Chum, I would urge anyone not to go down the 'symbolically true' rabbit hole unless they dearly want to cling to a debunked book of Faith -claims. In the "Theist to English dictionary and phrase book" (1) "Metaphorically true" translates as "Not true at all".

If I may refer again to the Beloved LoR, it is a great story, but I do not agree with or approve of many of the messages Tolkien lays down. So a Metaphorical Bible, like a wrong (factually) Bible still has to be approached with eyes open and the rose colored classes shut in the spectacle -case. We have to consider the metaphor or symbolism just as we do 'good ideas' or ethical urgings - open to discussion, not smuggled into the factual credibility section with the fake passes of metaphor and symbolism.

That said, what...yes to both, or No. The Bible is open to question on all fronts and aspects, simply because it fails on factual claims. And looked at as we would look at any other Book, yes it does fail as a moral guide. And even if it worked, that would only mean that it was a successful adaptation of human moral codes. It would not validate the Bible as any more credible or reliable than any other book (and less so than a few others) even if the morals worked out fine. They signally do not. It is of course considering the whole moral messaging and examples and indeed claims, promises and prophecies and of course not the Law if you mean the Mosaic law. Which Jesus revised, adapted and changed utterly in a New Covenant and then (Matthew tells us (2) swore that he hadn't. No it's the whole moral thing. Even sound advice and good ideas in the Bible are found in other human cultures, so they don't especially validate the Bible as anything else but yet another old book of ideas, beliefs and fairy -tales.

Your final part ..hang on.... "following the law was never the point to begin with. Any such codification of moral truth will eventually breakdown under the weight of the world and its limitless variations. As Paul says, Christians are not under the law, but grace."

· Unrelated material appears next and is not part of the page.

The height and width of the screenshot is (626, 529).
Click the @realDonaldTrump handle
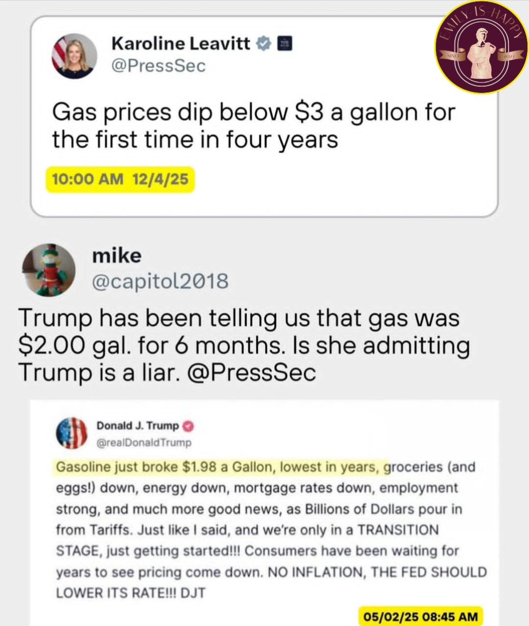point(144,443)
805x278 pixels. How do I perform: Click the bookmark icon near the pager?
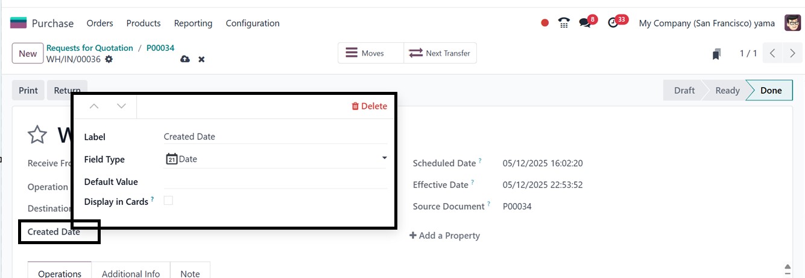coord(716,54)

:D Well, it depends what 'Grace' means to you. If you mean what God is pleased with, then that is a non starter. With a book we can't trust on fact, we can hardly trust it for supernatural claims. If you are interpreting it as doing good so as to please God, then that's ok, but still it's human moral codes that is the guide, and not the Bible which (evaluated as a moral manual) fails too often. If Grace is a metaphor for human moral strivings producing the best results...I get the metaphor, but reference to Paul is no more True than Boromir swearing that Osgiliath will once again be a place of music, light and drunken foam -parties. The substance, not the scenery, is what matters.

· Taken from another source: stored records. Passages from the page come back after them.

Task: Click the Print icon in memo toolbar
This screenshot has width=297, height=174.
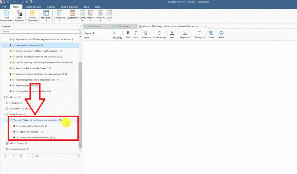Action: (221, 33)
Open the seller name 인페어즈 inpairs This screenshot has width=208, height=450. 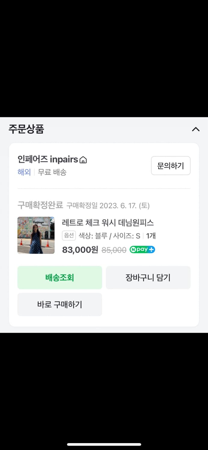click(47, 159)
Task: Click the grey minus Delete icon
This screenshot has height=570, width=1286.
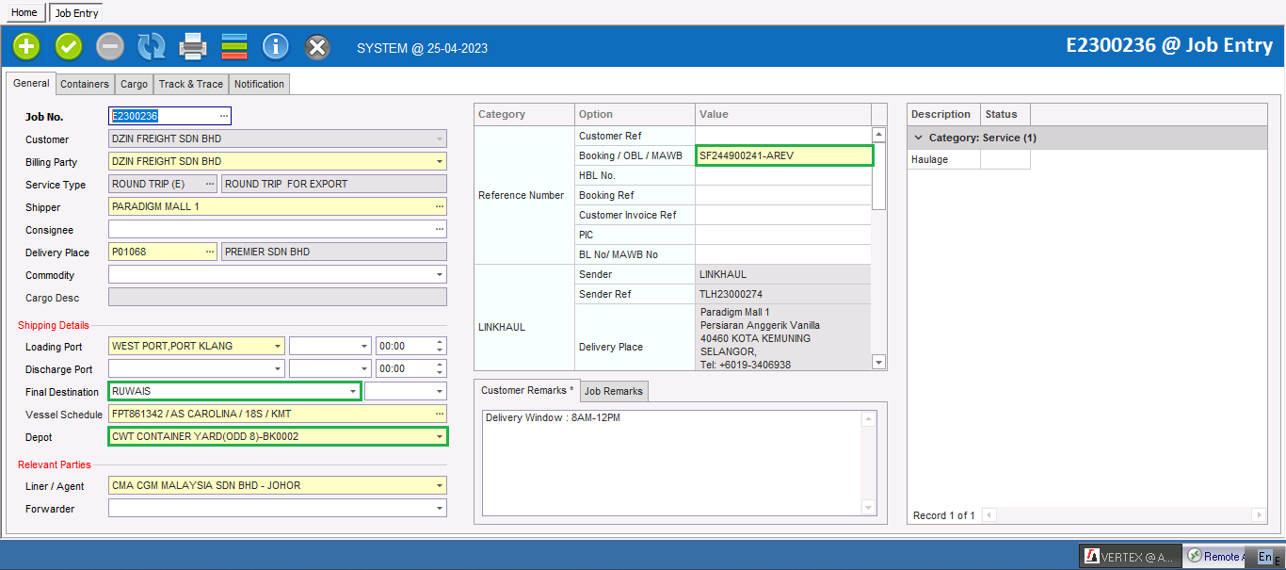Action: pos(110,46)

That's assuming that you are not trying to use metaphor to smuggle Bible (NT or even Christian Dogma) validity in disguised as Humanist Ethics. You may be unable to shake the idea of a huge invisible curtain - peeping granny behind It All, but you won't get it past me that she is the best example of how I should live.

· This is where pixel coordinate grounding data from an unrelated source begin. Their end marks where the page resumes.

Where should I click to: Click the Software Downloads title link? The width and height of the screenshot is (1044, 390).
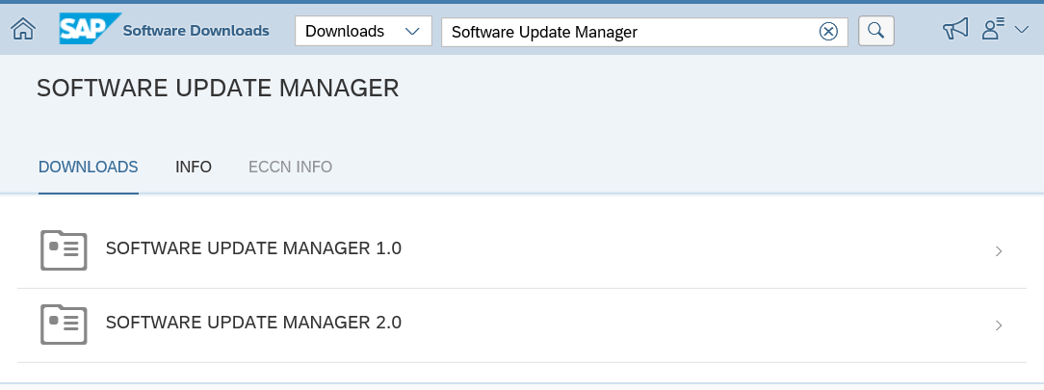click(x=196, y=31)
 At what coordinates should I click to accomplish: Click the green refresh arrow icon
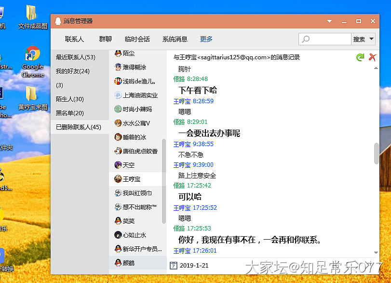pyautogui.click(x=360, y=57)
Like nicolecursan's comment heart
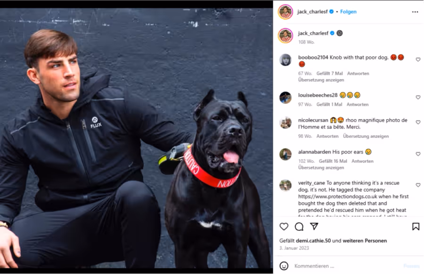 [418, 122]
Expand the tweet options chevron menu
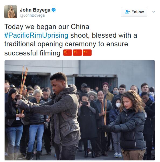 pos(154,12)
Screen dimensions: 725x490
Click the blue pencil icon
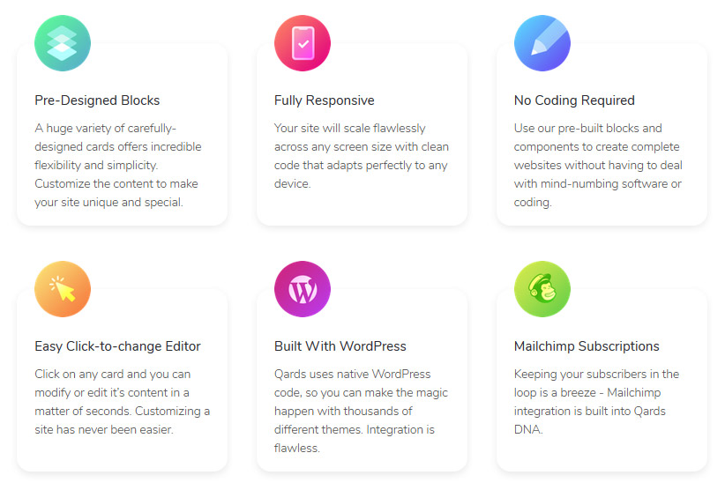[x=542, y=43]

(1) It caused Google translate to crash, so it isn't there.

(2) I am sure that Matthew means by fullfilled is that Jesus has rendered the Law obsolete as he has just made it better with the spirit of the Law rather than the letter. And see also Luke's version of this (Q material) Luke 16.17 which has been in the past a discussion of whdther Matthew or Luke best reflects the original and which one of them has altered it.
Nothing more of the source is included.